Comme on n’apercevait ni le président ni les vice-présidents du groupe PCS dans le hall de la Chambre des député-e-s, un certain doute s’était installé au début du discours introductif du secrétaire général, et aurait pu laisser soupçonner une désolidarisation de la part du plus grand parti d’opposition par rapport aux nouvelles politiques annoncées par Claude Frieseisen ainsi que par Mars Di Bartolomeo. Mais au bout de quelques instants, les troupes chrétiennes-sociales arrivaient en bloc et se mêlaient à la foule.

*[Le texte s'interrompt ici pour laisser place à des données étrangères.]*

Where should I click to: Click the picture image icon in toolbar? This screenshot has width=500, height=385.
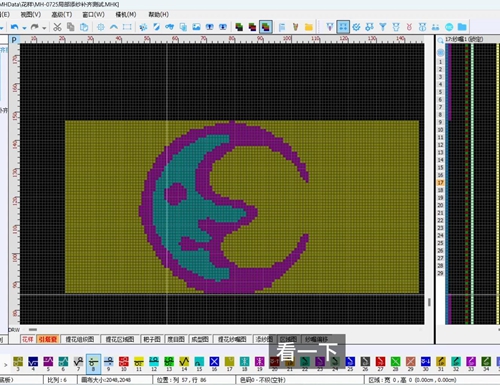196,27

Leur président de groupe, Jean-Claude Juncker, ne se posta cependant pas du côté de ses collègues de la conférence des présidents, campé-e-s toutes et tous à côté du secrétaire général et du président.

Sur un pied d’égalité

Ce qui importe pour Claude Frieseisen, c’est l’urgence de quelques réformes, étant donné que le parlement doit être prêt pour entamer, en 2015, la présidence luxembourgeoise de l’UE. Si le secrétaire général insistait sur la professionnalisation croissante des services de la Chambre, Mars Di Bartolomeo évoquait le nouveau rôle que le parlement devrait jouer dans cette phase de « renouveau politique » que le Luxembourg connaît depuis l’été 2012. Dans ce contexte, il a rappelé le souhait du parlement de pouvoir traiter avec le gouvernement sur un pied d’égalité. D’ailleurs le parlement sortant aurait déjà fait preuve d’une certaine indépendance en refusant, en 2012, le budget présenté par le gouvernement et ensuite par les travaux menés à travers la commission d’enquête sur le Srel.

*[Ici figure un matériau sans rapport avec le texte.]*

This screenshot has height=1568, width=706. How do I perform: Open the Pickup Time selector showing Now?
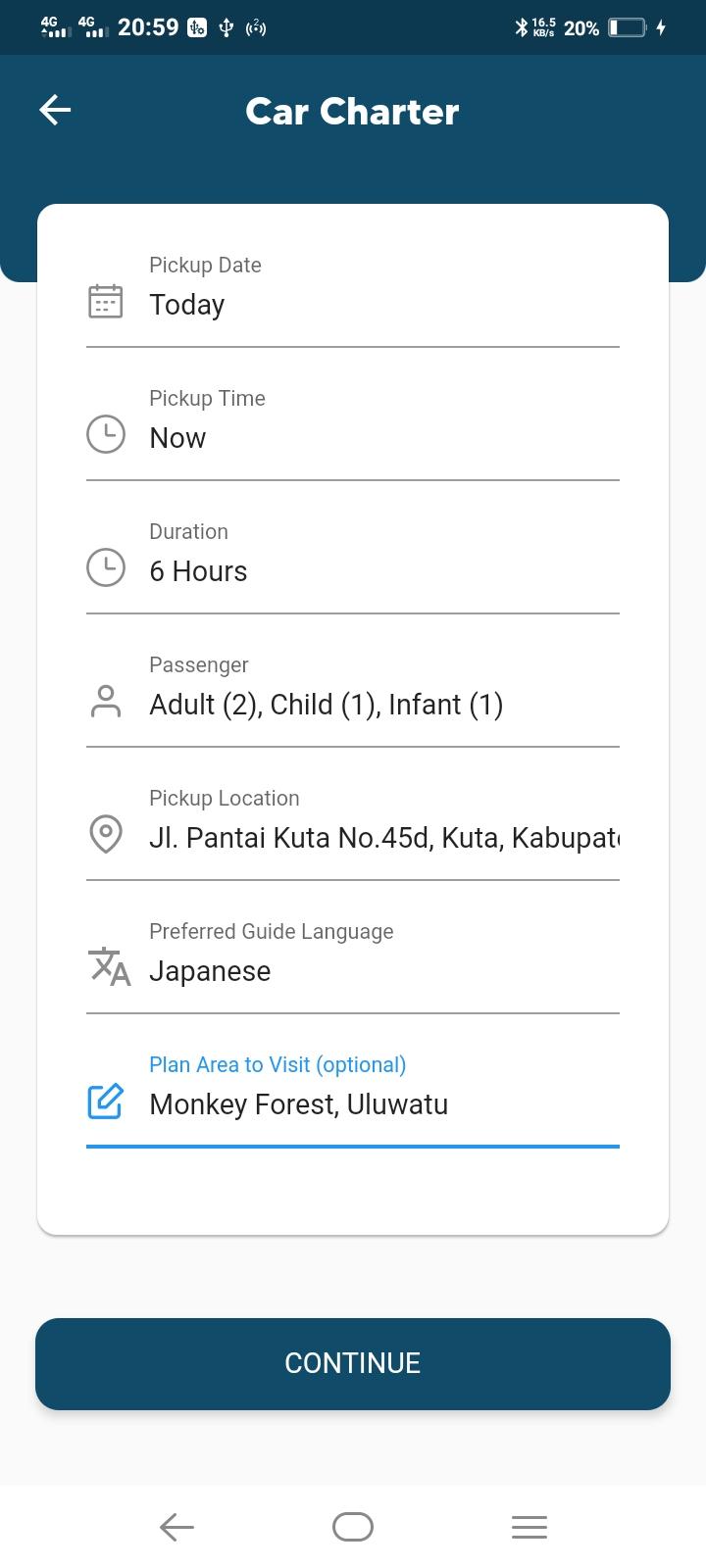(353, 429)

Un des principaux soucis de Mars Di Bartolomeo – qui a appris à connaître les travaux de la Chambre en tant que jeune journaliste parlementaire, attaché du LSAP, député puis ministre – sont les retards que certains dossiers ont tendance à accuser lorsqu’ils entrent dans la sphère parlementaire. En citant la loi sur le divorce et les modifications du splitting maintes fois annoncées, il vise évidemment directement le PCS qui a contrôlé le parlement pendant plus de trois décennies, même s’il félicite son prédécesseur immédiat, Laurent Mosar – le seul représentant du PCS à s’être installé de l’autre côté des micros lors de la réception – pour les « bonnes initiatives » que celui-ci avait prises.

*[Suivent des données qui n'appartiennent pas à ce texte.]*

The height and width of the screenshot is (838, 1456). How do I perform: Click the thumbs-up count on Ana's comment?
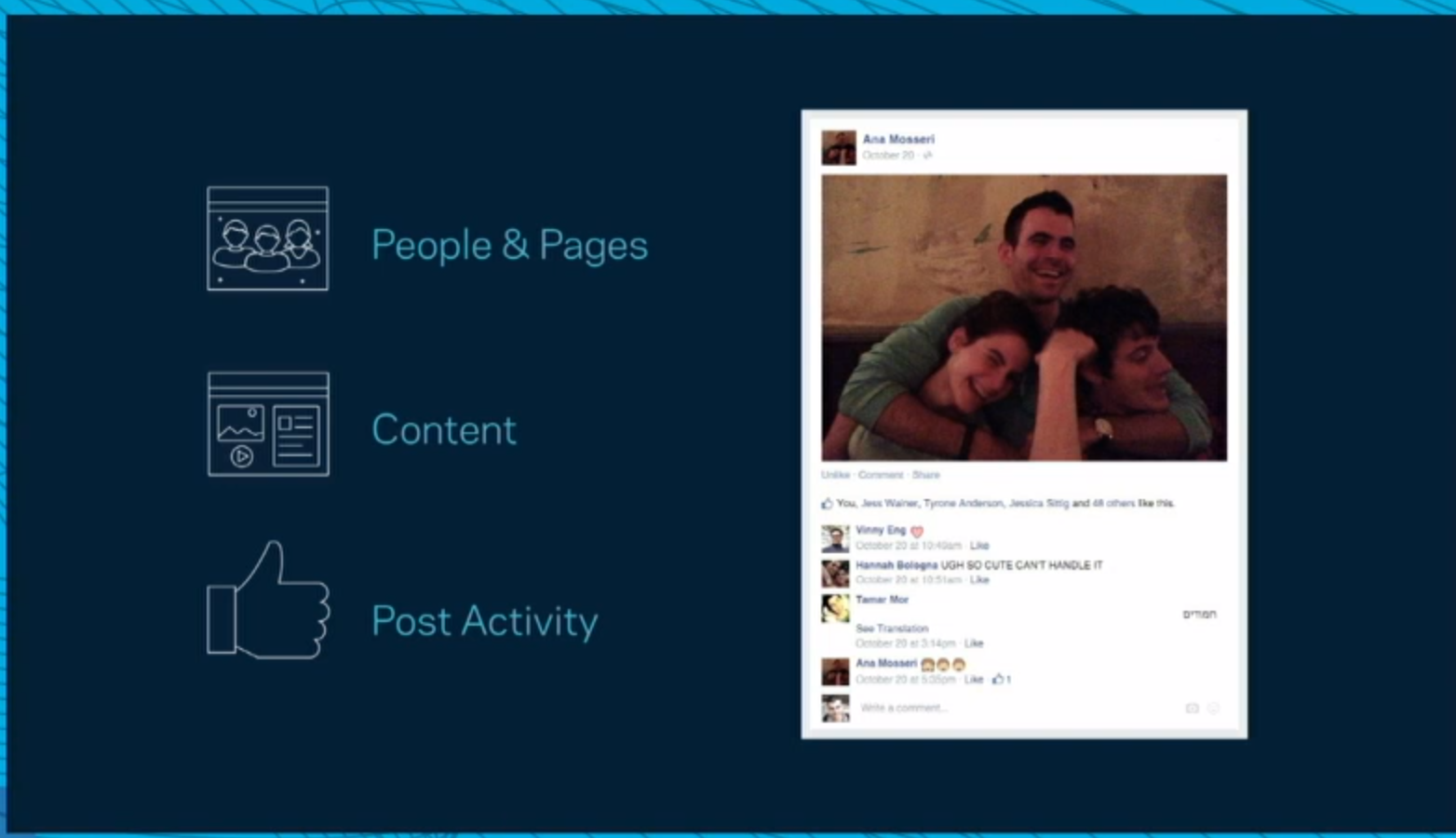pyautogui.click(x=1002, y=680)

Si la nouvelle majorité fait preuve de quelques ouvertures vis-à-vis de l’opposition, par exemple en acceptant que pour certains projets de loi le rôle du rapporteur revienne à des député-e-s qui n’appartiennent pas à l’un des partis prenant part au gouvernement, la nomination de « MdB », donc d’un vieux loup connaissant aux mieux les rouages parlementaires mais aussi gouvernementaux, n’est cependant pas neutre : avec seulement une voix au-dessus de la majorité absolue, il faudra veiller à tout moment au bon fonctionnement du « système Gambia ». Un parti de gauche plus que confirmé, un ADR qui a su limiter les dégâts et un PCS composé entre autre d’anciens membres du gouvernement qui se sentent, pour l’instant, quelque peu désoeuvrés sinon frustrés, cela promet une opposition à elle seule presque sur un pied d’égalité avec le gouvernement.